EXTRACT PROVIDED>
Start
Poozhithode is a village located at the easternmost end of Calicut, Kerala, India. It is a hill country and is about 65 km from Calicut located in Chakittapara panchayath. Poozhithode has on its one side Kadunthara puzha and on the other side Wyanad forest.

Peruvannamoozhi Project
Peruvannamoozhi irrigation project is about 9 km from Poozhithode. K.V.K. Peruvannamoozhi and Indian Institute Of Spices Research is also located at Peruvannamoozhi. The proposed Wyanad road from Poozhithode to Padinjarathara starts from Poozhithode. At present a mini hydroelectric project has come up at Ekkal at Poozhithode. The adjoining villages are Chempanoda and Passukadavu. The nearest town is Kuttiady which is about 17 km. Perambra is another big town located 25 km from Poozhithode. The nearest police station and forest range offices are at Peruvannamoozhi. Pottiyapara is the highest location at Poozhithode.
End
GIVEN MATERIAL>
Start
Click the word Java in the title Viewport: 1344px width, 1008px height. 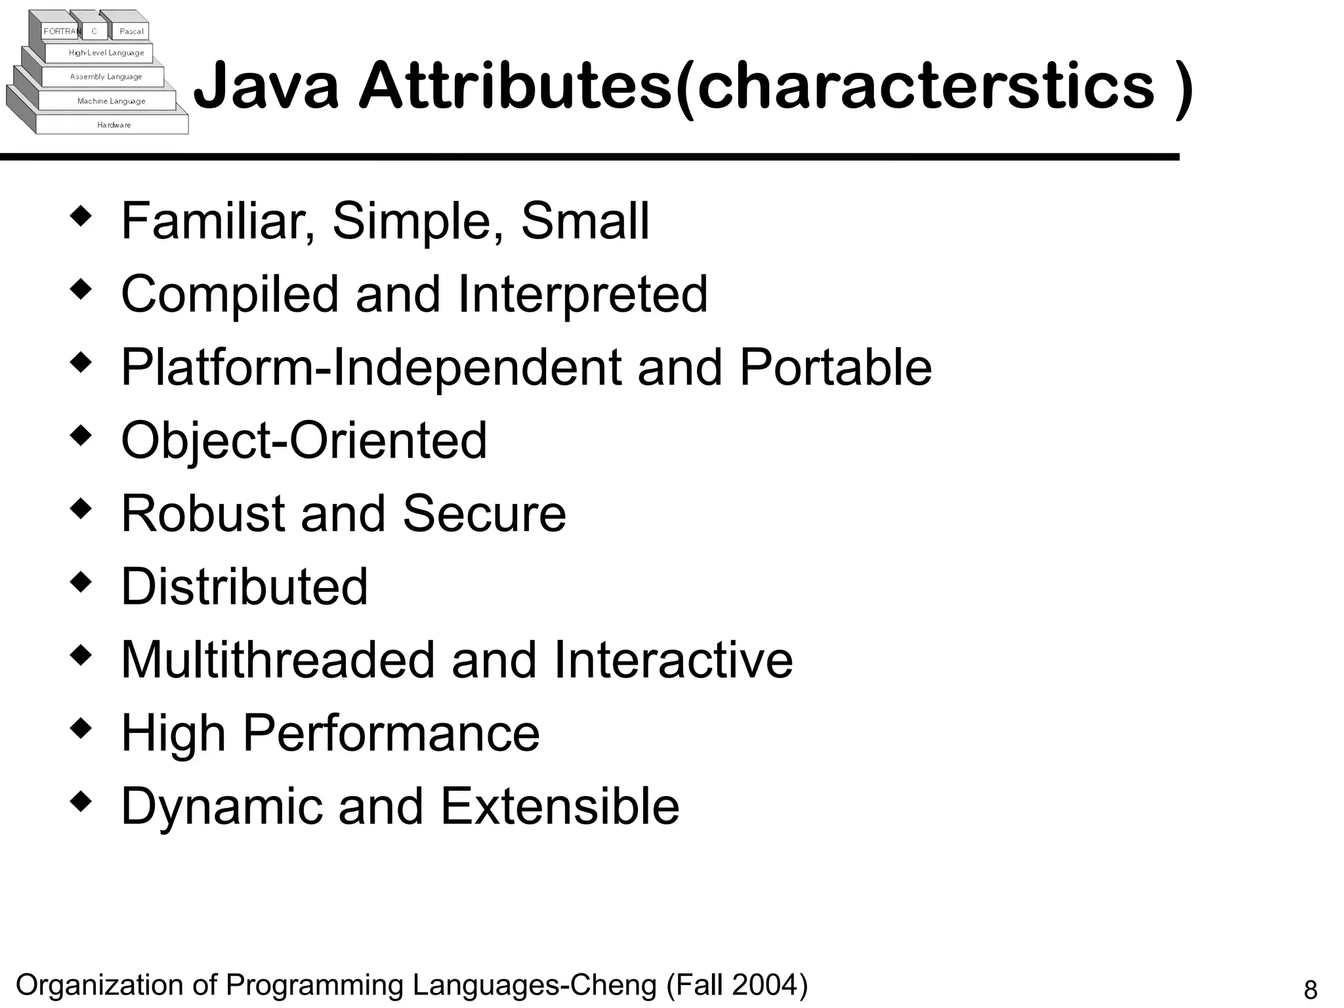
End
INSTRUCTION 1>
How far is Kuttiady, the nearest town, from the village according to the text about Poozhithode?
INSTRUCTION 2>
Resume the text about Poozhithode after its final sentence.

EXERCISE OUTPUT 1>
About 17 km.

EXERCISE OUTPUT 2>
Geography
Poozhithode seems to come under an area rich in minerals. The pattern of natural events like lightning etc. seem to point out to the presence of some minerals. The study of mining and geology indicates some iron ore in the area.

The proposed Poozhithode- Padinjarethra (SH 54) passes through Poozhithode. It has been found to be the most suitable alternative paths to Wyanad. The work of the wayanad road has been in some uncertainty for the past few years. St. Mary's church is the Catholic Church located at Poozhithode. Poozhithode angady is divided into two known as thazhathey angadi and mukalilthe angadi. The people mainly are Catholics, Hindu's and a few Muslims. The people live in harmony. Union Bank Of India has a branch at Poozhithode. There is UP school at Poozhithode. Pin code of Poozhithode is 673 528.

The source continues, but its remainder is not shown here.